何が起きたか
Anthropicは2026年5月29日、シリーズHラウンドで650億ドルの資金調達を実施したと発表しました。同時に、直近月の売上を12倍した「ランレート売上」が470億ドルを超えたと開示しています。
同社はランレート売上を資金調達の節目で繰り返し公表しており、推移は次の通りです。
- 2025年末: 約90億ドル
- 2026年2月12日(シリーズG発表時): 140億ドル
- 2026年4月6日(Google・Broadcomとの提携拡大時): 300億ドル超
- 2026年5月時点: 470億ドル超
2月から5月までのわずか3ヶ月で330億ドル積み増した格好で、過去3年は毎年10倍ペースの成長が続いていると同社は説明しています。
なぜこの数字が議論を呼ぶか
ランレート売上は「直近1ヶ月×12」で計算するため、瞬間風速を年換算で過大に見せる性質があります。Axiosが匿名情報源として伝えたエピソードでは、あるAIコンサルタントの顧客企業が、従業員向けClaudeライセンスの利用上限を設定し損ねた結果、1ヶ月で5億ドルを消費したとされます。これを12倍するだけで60億ドルがランレートに上乗せされる計算で、指標の脆さを示す典型例です。
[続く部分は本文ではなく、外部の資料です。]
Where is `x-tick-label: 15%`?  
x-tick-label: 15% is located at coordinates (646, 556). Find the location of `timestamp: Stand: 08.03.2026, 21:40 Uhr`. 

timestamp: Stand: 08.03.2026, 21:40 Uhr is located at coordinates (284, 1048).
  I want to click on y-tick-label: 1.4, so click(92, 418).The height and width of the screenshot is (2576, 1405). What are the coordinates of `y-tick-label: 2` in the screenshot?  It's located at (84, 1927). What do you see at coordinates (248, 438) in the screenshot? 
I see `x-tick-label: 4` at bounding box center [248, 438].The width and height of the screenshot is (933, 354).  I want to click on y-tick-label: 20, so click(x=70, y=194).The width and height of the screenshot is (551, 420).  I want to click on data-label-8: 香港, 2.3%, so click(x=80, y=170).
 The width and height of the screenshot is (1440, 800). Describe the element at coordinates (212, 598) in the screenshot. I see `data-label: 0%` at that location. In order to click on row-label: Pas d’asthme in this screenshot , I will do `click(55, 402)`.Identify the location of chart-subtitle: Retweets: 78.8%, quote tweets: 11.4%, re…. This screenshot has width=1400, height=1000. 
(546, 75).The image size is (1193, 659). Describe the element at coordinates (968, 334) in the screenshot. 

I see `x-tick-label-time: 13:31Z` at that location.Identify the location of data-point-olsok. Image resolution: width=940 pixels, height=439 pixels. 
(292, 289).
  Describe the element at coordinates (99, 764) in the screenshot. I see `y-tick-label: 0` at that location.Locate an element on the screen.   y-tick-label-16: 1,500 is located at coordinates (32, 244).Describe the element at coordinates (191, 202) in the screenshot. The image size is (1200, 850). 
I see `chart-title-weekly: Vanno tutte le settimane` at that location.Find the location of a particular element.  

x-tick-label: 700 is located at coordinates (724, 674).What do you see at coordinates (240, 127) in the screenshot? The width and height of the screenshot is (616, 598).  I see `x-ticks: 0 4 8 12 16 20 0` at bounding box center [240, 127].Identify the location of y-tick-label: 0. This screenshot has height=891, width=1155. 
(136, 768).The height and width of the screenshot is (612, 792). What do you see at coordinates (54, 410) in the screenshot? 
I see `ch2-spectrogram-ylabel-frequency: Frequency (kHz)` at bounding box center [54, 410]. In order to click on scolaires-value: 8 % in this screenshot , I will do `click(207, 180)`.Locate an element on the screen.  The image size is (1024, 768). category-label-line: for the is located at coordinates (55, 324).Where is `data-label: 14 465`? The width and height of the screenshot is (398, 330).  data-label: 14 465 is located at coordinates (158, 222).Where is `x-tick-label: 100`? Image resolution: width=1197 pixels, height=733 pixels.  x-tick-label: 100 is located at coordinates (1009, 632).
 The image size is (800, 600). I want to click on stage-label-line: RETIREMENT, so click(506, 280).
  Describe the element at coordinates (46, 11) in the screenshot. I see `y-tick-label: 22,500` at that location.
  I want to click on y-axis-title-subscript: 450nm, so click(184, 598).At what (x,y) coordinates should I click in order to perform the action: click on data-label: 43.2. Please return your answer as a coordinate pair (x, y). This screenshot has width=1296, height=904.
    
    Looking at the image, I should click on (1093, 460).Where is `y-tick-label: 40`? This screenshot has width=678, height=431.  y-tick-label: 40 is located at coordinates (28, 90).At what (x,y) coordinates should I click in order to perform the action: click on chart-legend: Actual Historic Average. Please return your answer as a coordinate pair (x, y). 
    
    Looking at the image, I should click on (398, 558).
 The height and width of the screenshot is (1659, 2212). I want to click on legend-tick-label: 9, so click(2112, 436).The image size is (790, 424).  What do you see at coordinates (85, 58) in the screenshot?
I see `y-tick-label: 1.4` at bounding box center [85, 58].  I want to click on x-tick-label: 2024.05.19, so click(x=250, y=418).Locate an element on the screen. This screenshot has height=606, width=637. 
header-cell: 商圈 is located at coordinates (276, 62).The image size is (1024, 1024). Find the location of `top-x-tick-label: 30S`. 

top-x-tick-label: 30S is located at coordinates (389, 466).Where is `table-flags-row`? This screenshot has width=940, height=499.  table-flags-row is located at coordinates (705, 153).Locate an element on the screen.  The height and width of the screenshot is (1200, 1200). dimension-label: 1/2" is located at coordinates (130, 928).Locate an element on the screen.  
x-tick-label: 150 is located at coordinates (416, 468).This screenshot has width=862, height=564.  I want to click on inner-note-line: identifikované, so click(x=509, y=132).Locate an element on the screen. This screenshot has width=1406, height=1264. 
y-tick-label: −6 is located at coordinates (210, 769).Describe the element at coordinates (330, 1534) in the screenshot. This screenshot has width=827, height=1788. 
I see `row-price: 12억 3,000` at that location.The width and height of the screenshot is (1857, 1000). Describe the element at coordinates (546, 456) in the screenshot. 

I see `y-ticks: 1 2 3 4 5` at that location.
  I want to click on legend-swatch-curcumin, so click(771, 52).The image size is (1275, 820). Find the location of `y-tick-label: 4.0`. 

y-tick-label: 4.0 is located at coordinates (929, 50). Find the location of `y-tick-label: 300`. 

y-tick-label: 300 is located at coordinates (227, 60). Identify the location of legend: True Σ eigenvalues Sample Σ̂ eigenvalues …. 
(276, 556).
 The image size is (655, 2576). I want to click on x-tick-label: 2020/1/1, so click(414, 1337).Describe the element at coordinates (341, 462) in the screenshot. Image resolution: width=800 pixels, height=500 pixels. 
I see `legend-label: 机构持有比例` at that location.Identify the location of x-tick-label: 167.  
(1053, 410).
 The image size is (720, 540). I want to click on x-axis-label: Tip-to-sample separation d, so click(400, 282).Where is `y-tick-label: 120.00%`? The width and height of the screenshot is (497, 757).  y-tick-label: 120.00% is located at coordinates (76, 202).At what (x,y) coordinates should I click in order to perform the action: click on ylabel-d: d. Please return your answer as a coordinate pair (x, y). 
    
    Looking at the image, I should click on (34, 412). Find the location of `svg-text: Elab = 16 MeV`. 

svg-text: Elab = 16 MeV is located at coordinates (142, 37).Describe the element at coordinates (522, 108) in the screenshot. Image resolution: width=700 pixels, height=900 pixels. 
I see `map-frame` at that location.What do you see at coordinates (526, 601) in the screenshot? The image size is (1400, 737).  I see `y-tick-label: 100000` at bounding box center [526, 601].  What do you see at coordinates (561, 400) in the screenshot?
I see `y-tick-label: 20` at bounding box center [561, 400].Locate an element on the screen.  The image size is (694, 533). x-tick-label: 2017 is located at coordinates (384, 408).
テック業界の懐疑派として知られるEd Zitron氏は4月の300億ドル発表時点で強い疑念を示していました。一方Simon Willison氏は、調達ラウンドで投資家に開示する数字を偽れば証券詐欺にあたるため信憑性は高いと指摘。最終的にはIPO時のS-1で実数が判明する、としています。
点と線をつなぐ
AxiosのJim VandeHei CEOは300億ドル時点で「歴史上、いかなる業界・時代でもAnthropicほど速くオーガニックに売上を伸ばした企業は見当たらない」と評しました。Google・Broadcomとの提携拡大による推論基盤の確保と、エンタープライズでのClaude採用拡大が車の両輪となっており、調達額650億ドルもこの設備投資競争を裏付けています。
💼 事業会社視点:これは自社にどう効くか
日本の事業会社が今すぐ確認すべき2点
第一に、Claudeを含むLLM利用料の「青天井リスク」のガバナンスです。1社で月5億ドル消費という事例は誇張にせよ、AIエージェントやコード生成を社内に開放した日本企業でも、トークン消費が想定の数十倍に跳ねる事例は既に報告され始めています。情シス・経理部門は、部門別/ユースケース別の上限設定、週次のコスト可視化、ピーク時の自動停止を「導入と同時に」設計すべきです。すでに導入済みの企業は今月中に棚卸しを推奨します。
第二に、ベンダーロックインの再評価です。Anthropicが650億ドルを調達し、Google・Broadcomと組んで推論基盤を抱え込む構図は、今後2〜3年でモデル価格の主導権がさらに少数のプレイヤーに集中することを示唆します。SaaS事業者や受託開発各社は、Claude/GPT/Gemini間で切り替え可能なプロンプト設計とAPI抽象化層の整備を急ぐべきで、特に顧客に「AI機能」を売っている企業は、原価高騰時の価格転嫁条項を契約に織り込んでおく必要があります。EC・メディア各社は逆に、APIコストが当面下がりにくい前提で、ROIの薄いAI機能から撤退判断を始める時期です。